(Beginning of Information supplied)

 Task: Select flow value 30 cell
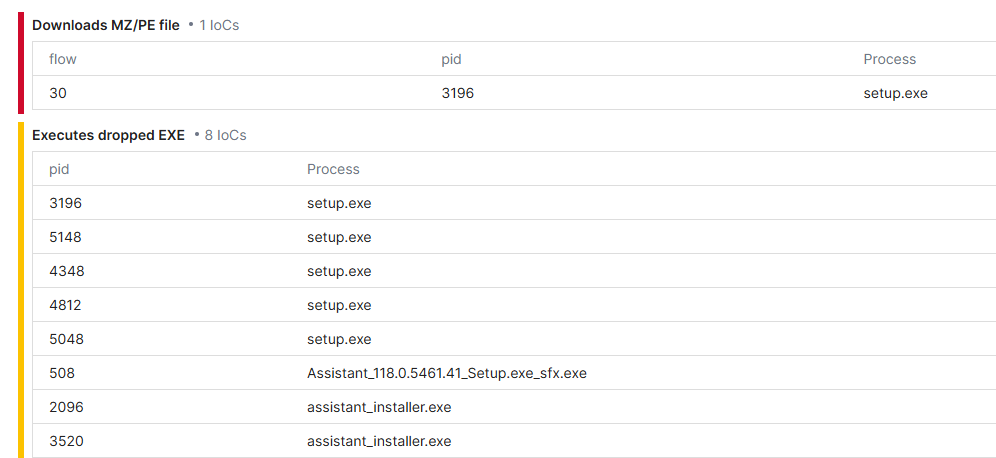[x=58, y=93]
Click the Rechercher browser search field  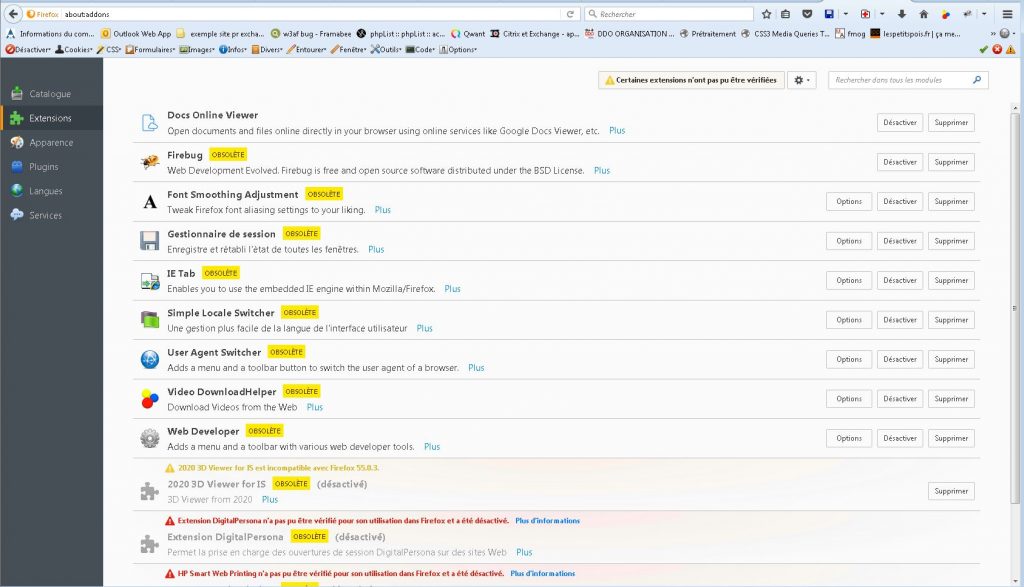[x=670, y=14]
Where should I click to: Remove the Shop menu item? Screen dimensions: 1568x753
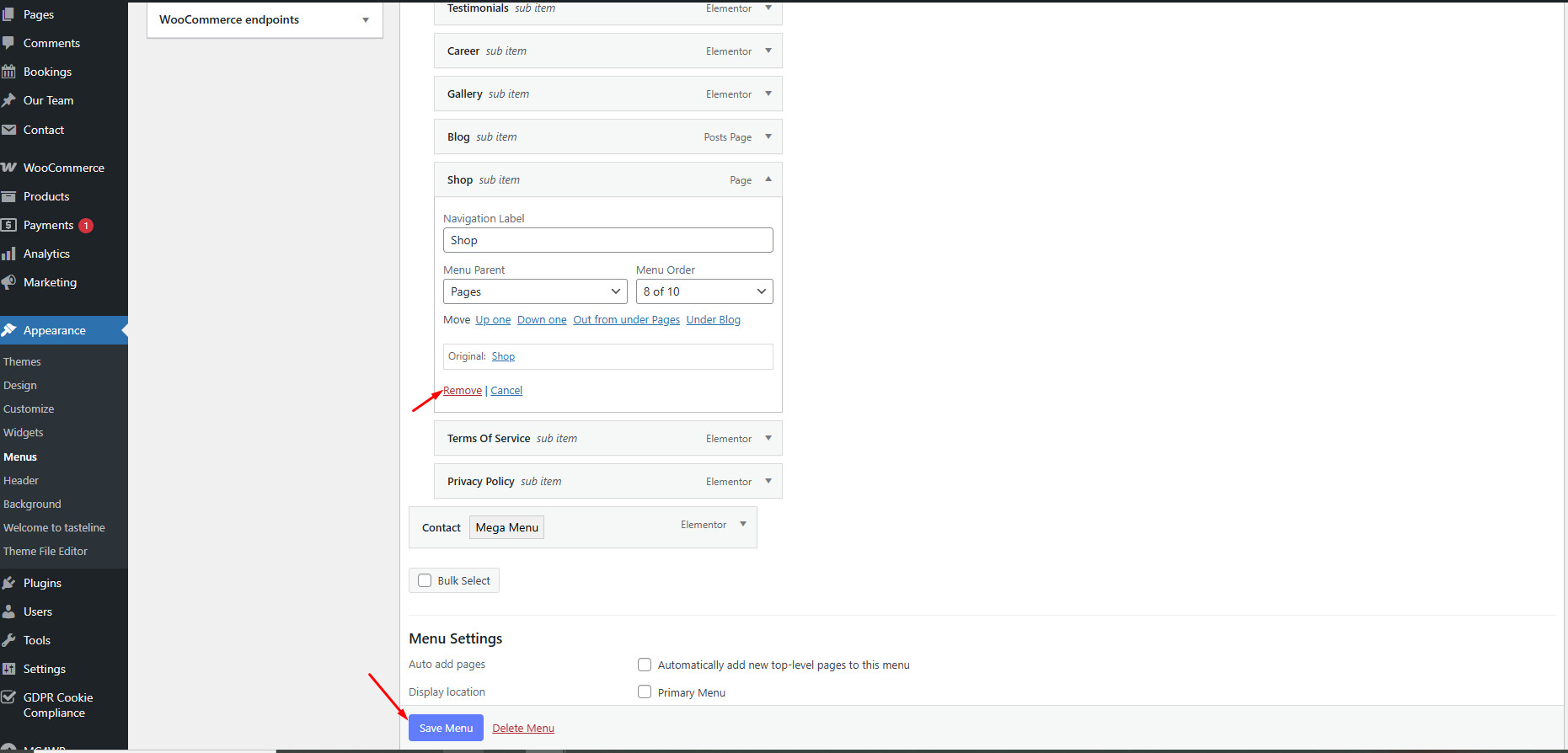(463, 391)
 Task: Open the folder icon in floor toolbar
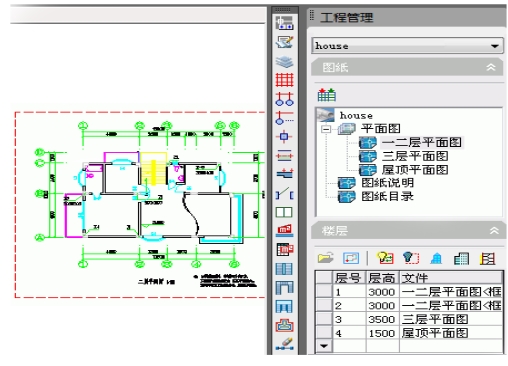coord(326,258)
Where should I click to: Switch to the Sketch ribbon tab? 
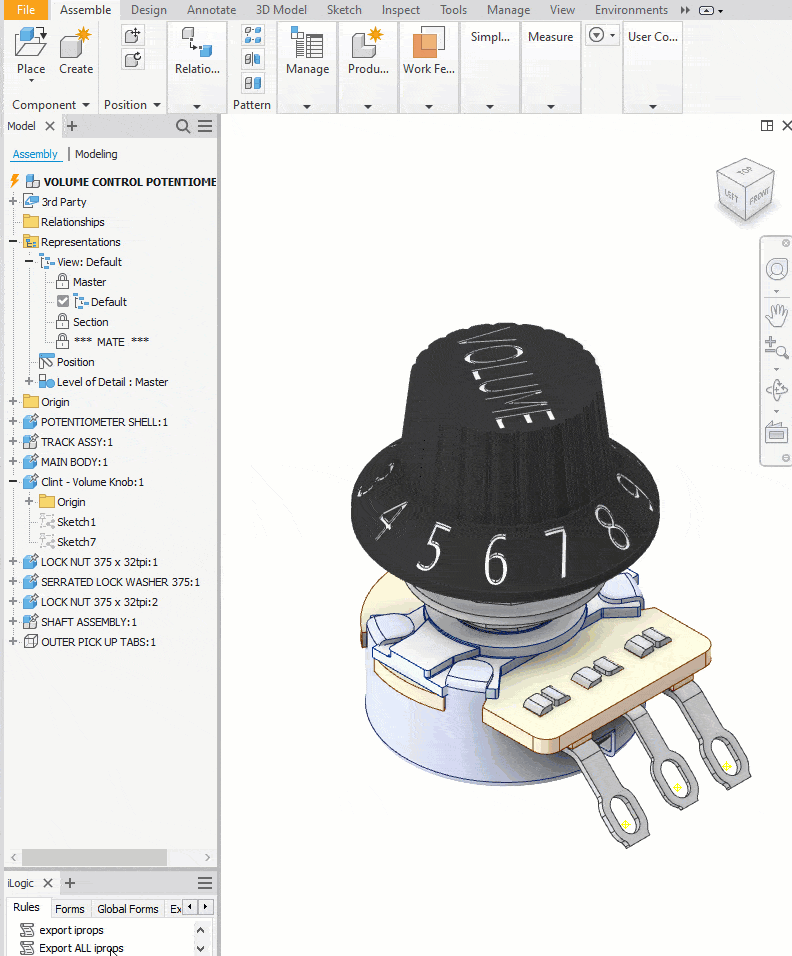344,10
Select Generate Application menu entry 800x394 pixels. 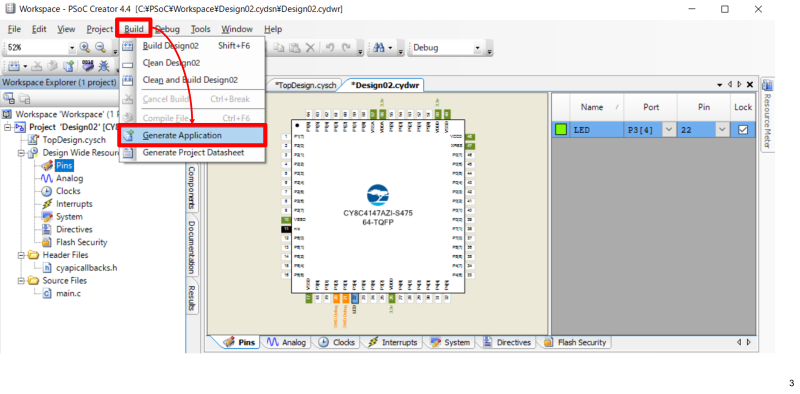click(192, 136)
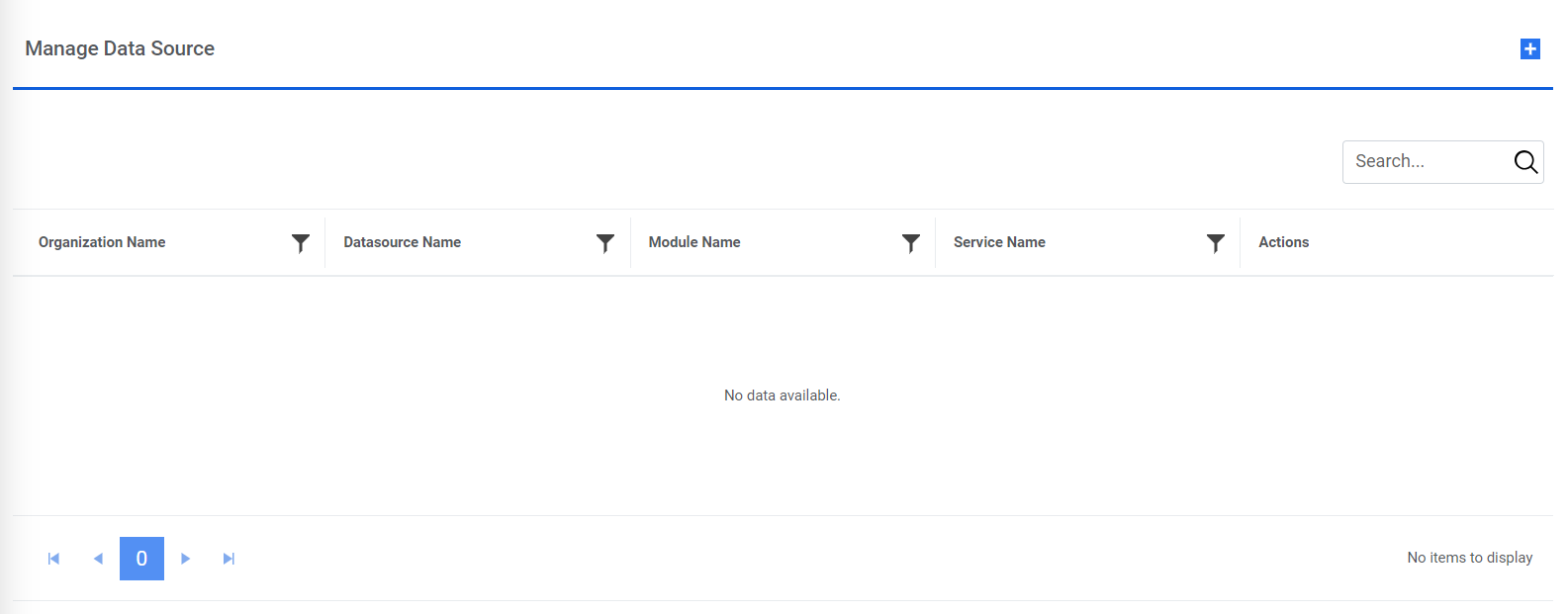1568x614 pixels.
Task: Click the "No data available." message
Action: click(x=782, y=395)
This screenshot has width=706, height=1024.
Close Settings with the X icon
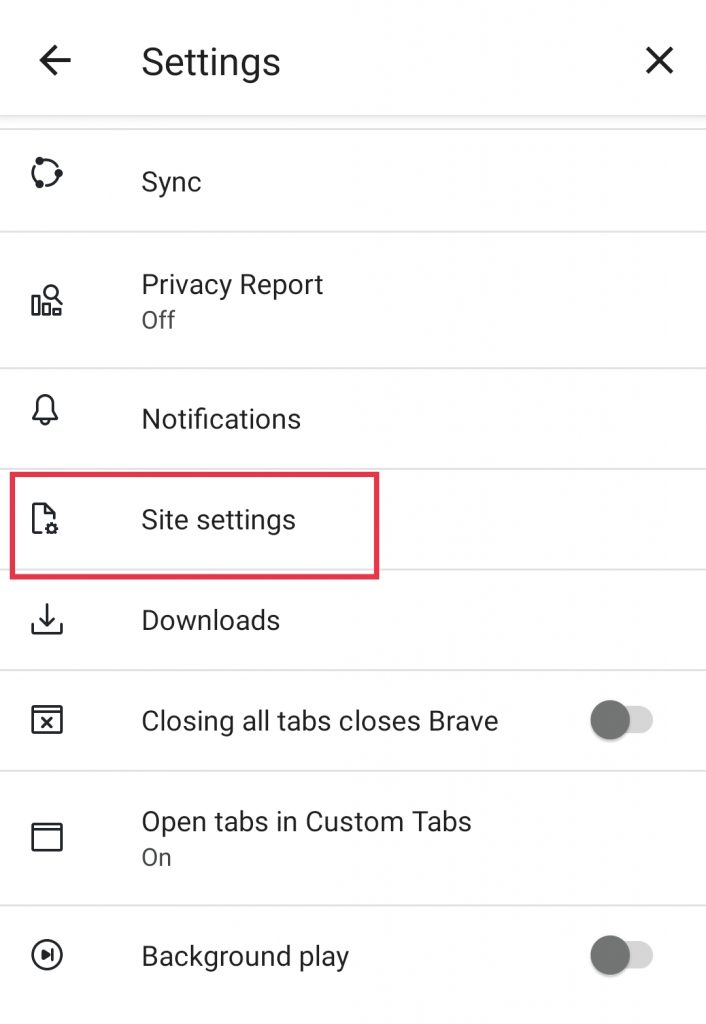tap(659, 62)
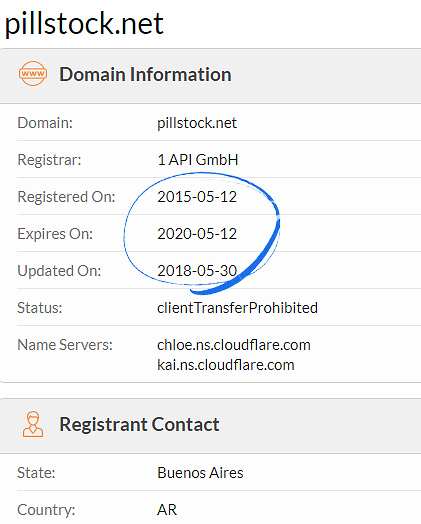This screenshot has height=524, width=421.
Task: Click the Registrar label
Action: [x=49, y=160]
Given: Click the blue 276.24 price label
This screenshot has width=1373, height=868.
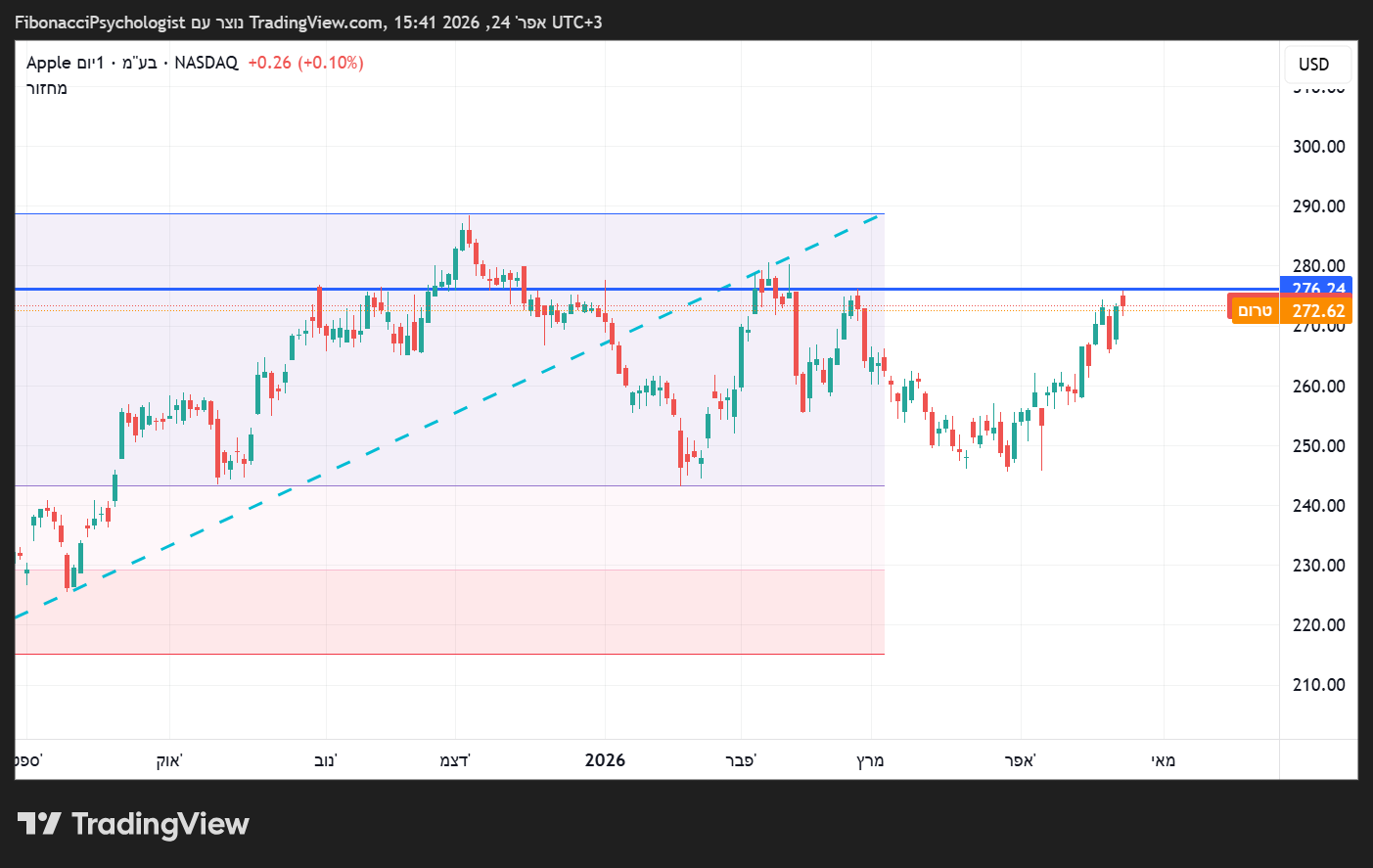Looking at the screenshot, I should coord(1317,286).
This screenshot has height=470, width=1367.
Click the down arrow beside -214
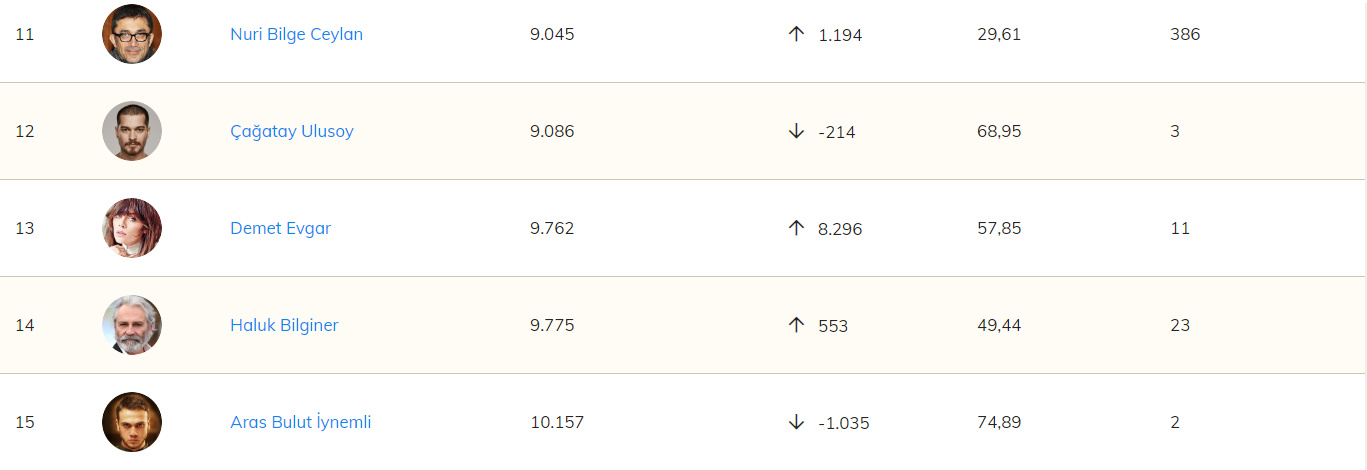coord(796,131)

(End of Information supplied)

Exercise goal: What you write must match, line for line, the lines from the one with "Close Settings with the X icon" through the last line of the data above, minus the pictures.

Solution for this task:
Close Settings with the X icon
tap(659, 62)
This screenshot has height=524, width=421.
Task: Click the Registrar label
Action: [x=49, y=160]
Given: Click the blue 276.24 price label
This screenshot has width=1373, height=868.
Looking at the screenshot, I should coord(1317,286).
This screenshot has height=470, width=1367.
Click the down arrow beside -214
coord(796,131)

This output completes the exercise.